■ Exercise details ■
Reproduce all of the material below word for word, leaving out the pictures.

■ Data to process ■
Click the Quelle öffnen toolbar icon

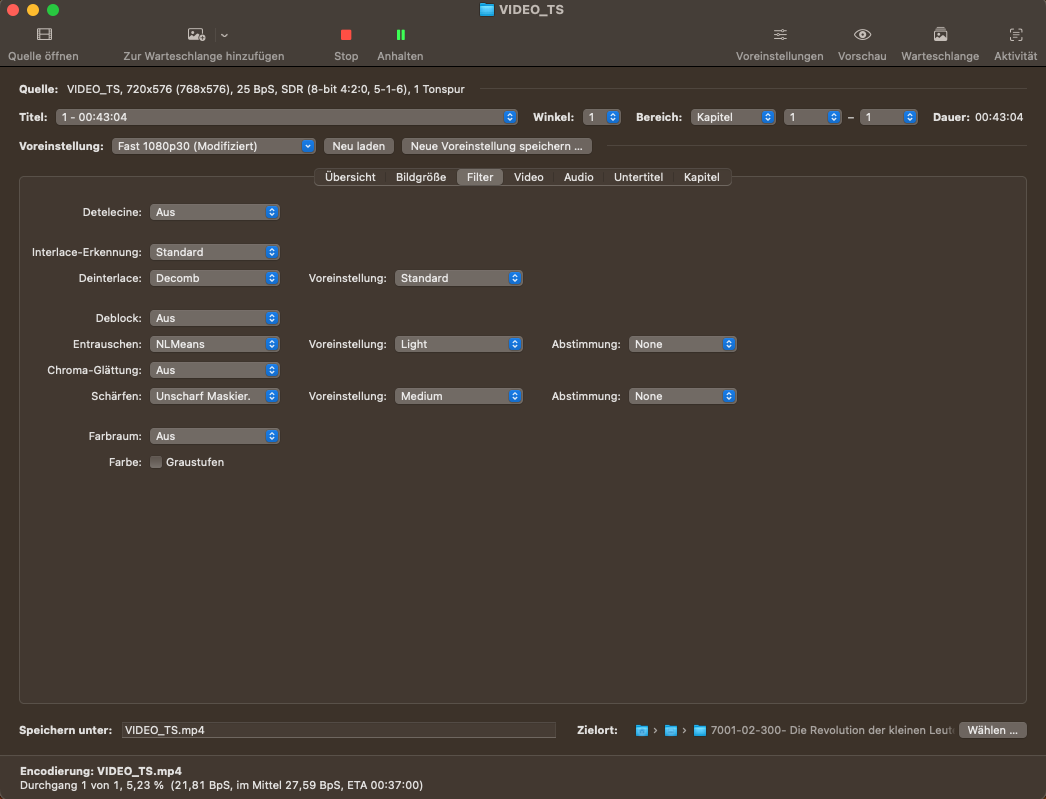tap(44, 35)
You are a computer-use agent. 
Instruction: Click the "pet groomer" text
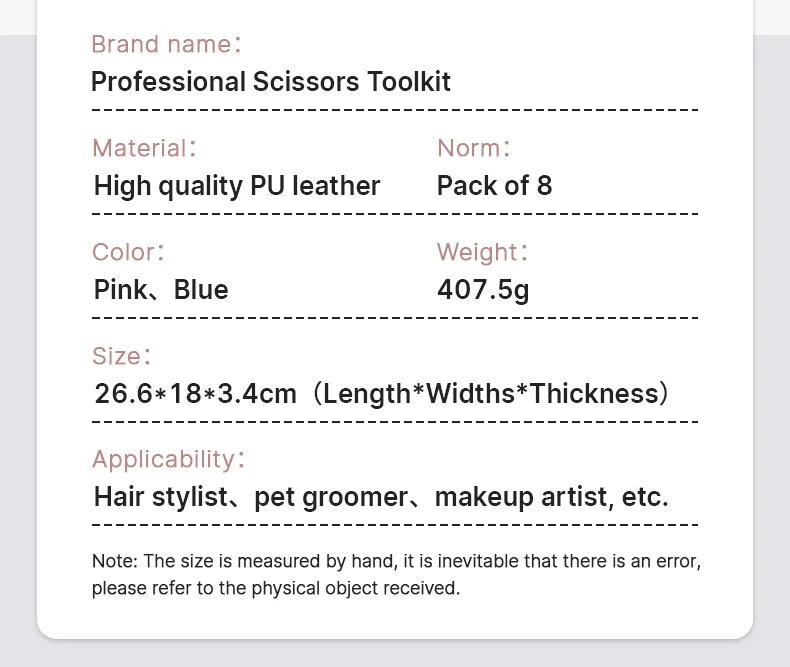pyautogui.click(x=331, y=497)
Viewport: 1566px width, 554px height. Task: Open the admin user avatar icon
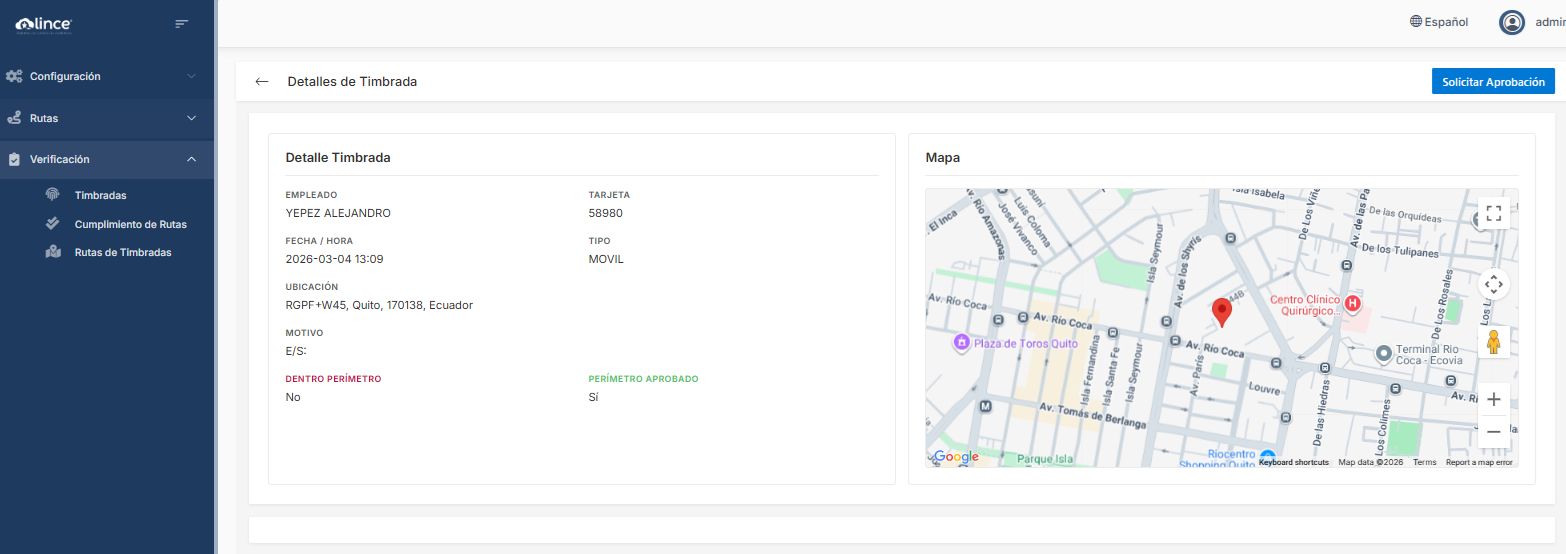click(1511, 22)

■ In response ■
Click the Quelle öffnen toolbar icon

tap(44, 35)
You are a computer-use agent. 
Instruction: Click the "pet groomer" text
pyautogui.click(x=331, y=497)
Viewport: 1566px width, 554px height. Task: Open the admin user avatar icon
click(1511, 22)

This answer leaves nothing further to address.